Blok Cepu merupakan salah satu ladang minyak yang meliputi tiga Kabupaten di Jawa Timur, yakni Blora, Bojonegoro, dan Tuban, dan yang paling potensial di Indonesia. Setiap harinya, ladang minyak Blok Cepu ini bisa menghasilkan sekitar sekitar 200.000 barel perhari. Jumlah itu dengan asumsi harga minyak USD60 perbarel, maka dalam sebulan bisa menghasilkan dana Rp 3,6 triliun atau Rp 43, 2 trilun setahun. Tahun 2006, Presiden Susilo Bambang Yudhoyono menunjuk ExxonMobi l-- perusahaan penghasil dan pengecer minyak asal Amerika yang bermarkas di Texas -- sebagai operator utama di Blok Cepu melalui sebuah kontrak perjanjian pengelolaan selama 30 tahun. Komposisi penyertaan saham masing-masing 45 persen untuk ExxonMobil dan Pertamina serta 10 persen untuk pemerintah setempat dengan perincian 4,48 persen Bojonegoro, 2,18 persen Blora, 2,24 persen Jawa Timur dan 1,09 persen Jawa Tengah. Di sisi lain, Exxon juga dituduh sebuah grup riset Council on Economic Priorities sebagai perusahaan nomor satu atas penyebab polusi sepanjang tahun 1994. Begitu juga kasus tumpahnya minyak dari tangker raksasa Exxon Valdez di Prince William Sound, pantai barat AS, pada Maret 1989 lalu yang menyebabkan lebih dari 11 juta gallon (41 juta liter) minyak mencemari perairan dan lingkungan di teluk Alaska. Kebutuhan minyak Amerika memang cukup besar, per harinya mengonsumsi minyak sebesar 19 juta barel. Tak heran jika beberapa perusahaan besar minyak dan tambang Amerika beroperasi di Indonesia seperti ExxonMobile, Chevron, Conoco-Phillips, Freeport-McMoran, dan NewMont.

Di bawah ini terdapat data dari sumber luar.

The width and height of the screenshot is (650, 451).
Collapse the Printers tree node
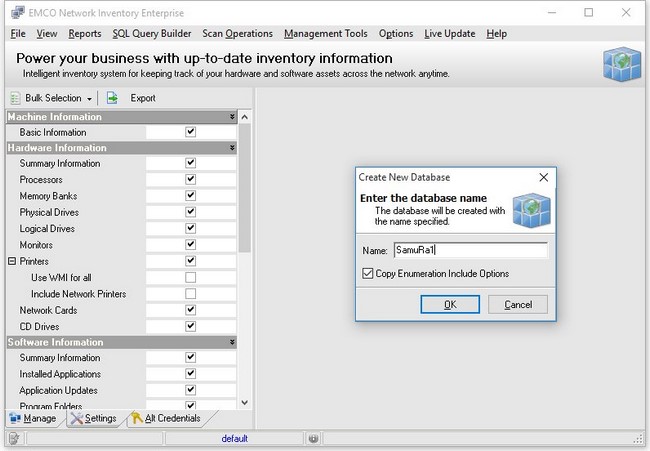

Kini, sekitar 80-90 persen industri hulu minyak Indonesia dikuasai perusahaan asing yang bekerja sama dengan negara melalui skema production sharing contract (PSC). Dominasi asing ini semakin massif setelah pemerintah melelang 15 blok migas kepada 10 perusahaan asing akhir tahun lalu. 15 blok migas tersebut memiliki kapasitas produksi 1,15 miliar standar kubik per hari gas alam serta 35.200 barel minyak bumi per hari. Ketertundukan pemerintah pada pihak asing ini harus dibayar mahal oleh rakyat dengan pengurangan subsidi BBM. Ini adalah bentuk ‘kesesatan’ lainnya dari perilaku pemerintah dalam mengelola industri minyak nasional.

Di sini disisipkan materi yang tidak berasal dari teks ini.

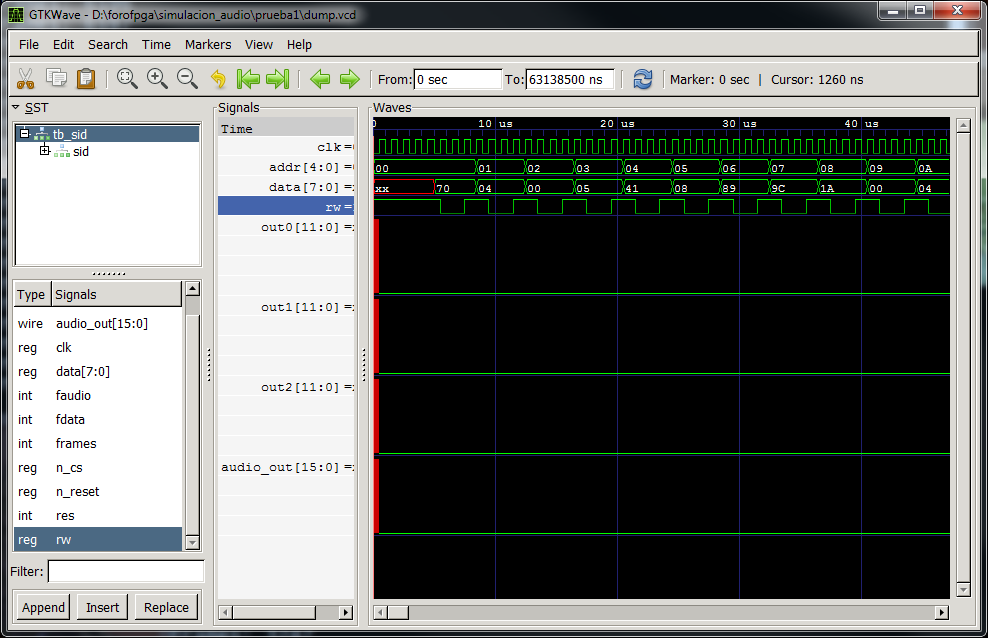Click the waves horizontal scrollbar right arrow

click(x=941, y=612)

Untuk bisnis migas di sektor hilir telah ada sekitar 105 perusahaan migas asing yang memperoleh izin mendirikan SPBU. Sejak berlakunya UU Migas, Pertamina tidak lagi menjadi pemain tunggal di bisnis hilir ini. Masing-masing perusahaan diberi ‘jatah’ membangun sekitar 20 ribu SPBU di seluruh Indonesia. Dan diantaranya, tiga korporasi asing telah menjadi ‘pemain’ resmi dalam bisnis ritel hilir migas sejak tahun 2005. Ketiga perusahaan itu adalah Shell dari Belanda, Petronas dari Malaysia dan Total dari Perancis. Kini, saluran pengisian bahan bakar umum (SPBU) milik ketiga perusahaan asing itu telah ‘bertebaran’ di wilayah Jabodetabek, dan akan merambah ke kota-kota lainnya di Jawa dan Bali. Shell misalnya, kini telah membuka 35 SPBU di Jabodetabek dan Surabaya. Sedangkan Petronas telah memiliki 20 SPBU di Jabodetabek. Sedangkan untuk Total yang keberadaannya relatif baru dibandingkan kedua perusahaan tersebut saat ini baru memiliki 5 SPBU di Jabodetabek.